Rates On Student Loans Just Went Up – How To Manage Student Loan Debt

With the onset of July, 2014, students will have to pay higher rates on their federal student loans in the approaching school year. According to recent reports, undergraduates who will borrow new Stafford Loans will have to pay a rate of 4.66%. The rates on Stafford loans were 3.86% in the school year 2013-2014. Interest rates have been set for the next academic year and hence the new rates will be applicable since 30th June, 2014.

With the increasingly large number of students who are struggling with an unprecedented amount of student debt, it is becoming dangerously impossible for them to pay back their student loans even after they’ve landed up with their respective jobs. What kind of financial advice would be appropriate for such hapless students who are overburdened with the weight of student loan debt? Read on to know some worthy advice.

Dealing with student loan debt – How to pave your way out of it

Understanding the significance of the 4-letter word ‘debt’:

Being a student in the US, you have to be blessed with all the smart ideas of dealing with student loan debt as there is hardly any student who doesn’t owe debt on his student loan. Hence, it is mostly important to chip away the present debt instead of piling on more. The most important factor that you have to keep in mind in order to achieve financial success is to never finance consumption with debt. Don’t go to restaurants and pay the bill with your credit card. While the use of debt should be minimum, apart from education, the only 2 purchases that can be made with debt are housing and transportation. Make sure you don’t fall in debt due to short-term consumptions.

Realizing the need to learn delayed gratification:

As we know that the average graduate with debt in 2014 is almost $30,000, one shouldn’t spend too much money on things that you don’t need now. The very moment a graduate starts earning money, the cash flow in his pockets is certainly more than before and hence his expenses also starts soaring out of control. Spending huge amount of cash on a big loan, a sports car or going out for a fancy vacation should be postponed in 2014. Instead of spending money on such expenses, remember that this is the time to take stock of exactly how much you owe on each of your student loans. This is called delayed gratification. Although students don’t approve of this much, yet this is important.

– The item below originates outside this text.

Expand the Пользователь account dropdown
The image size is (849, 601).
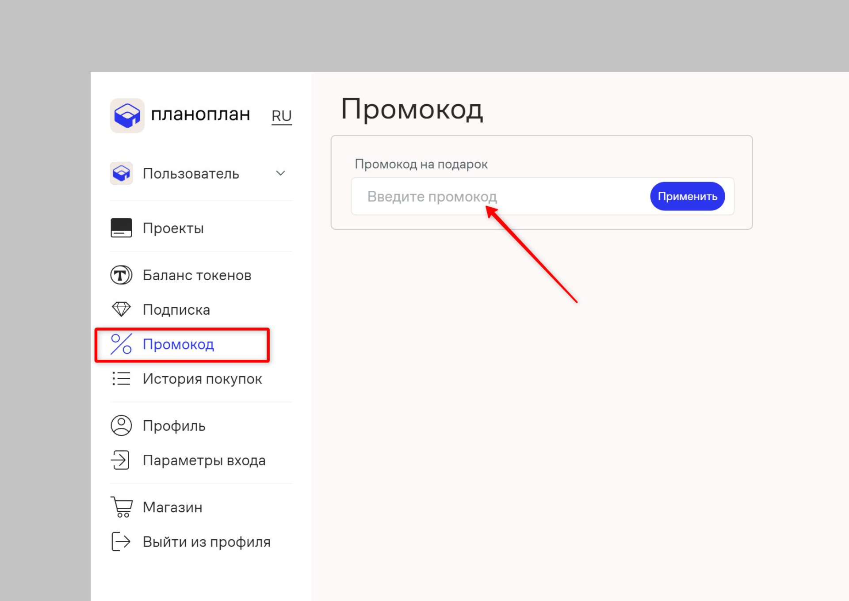pos(280,173)
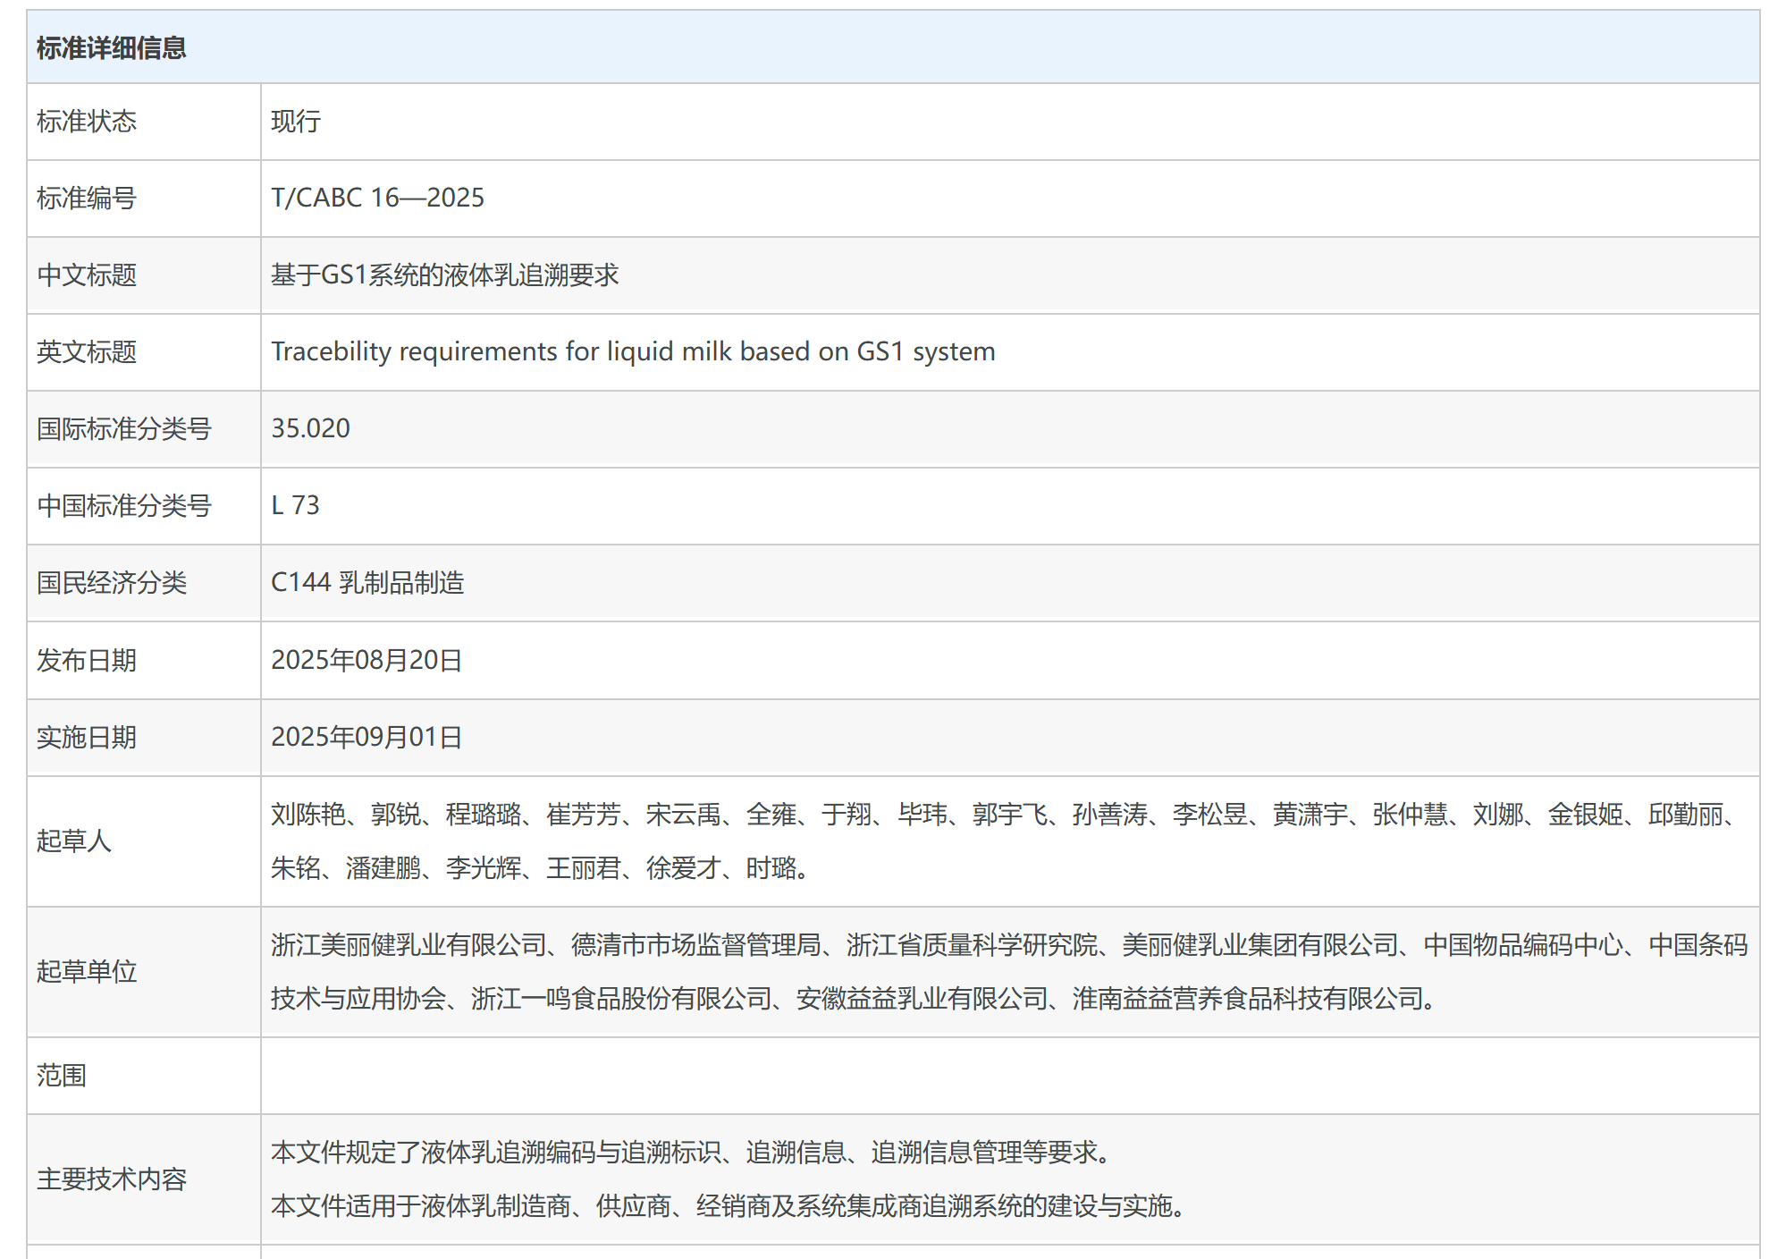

As far as your student loan debt is concerned, you should pay off your college debt as soon as possible. Even when the job market isn’t showing any remarkable improvement, one should work hard to line up for good jobs these days. Once you grab a good job, you should plan your finances accordingly and keep aside money for your student loans. Start contributing money to your retirement account to secure your golden years. Don’t wait to be counted among those who retire with their student loan debt.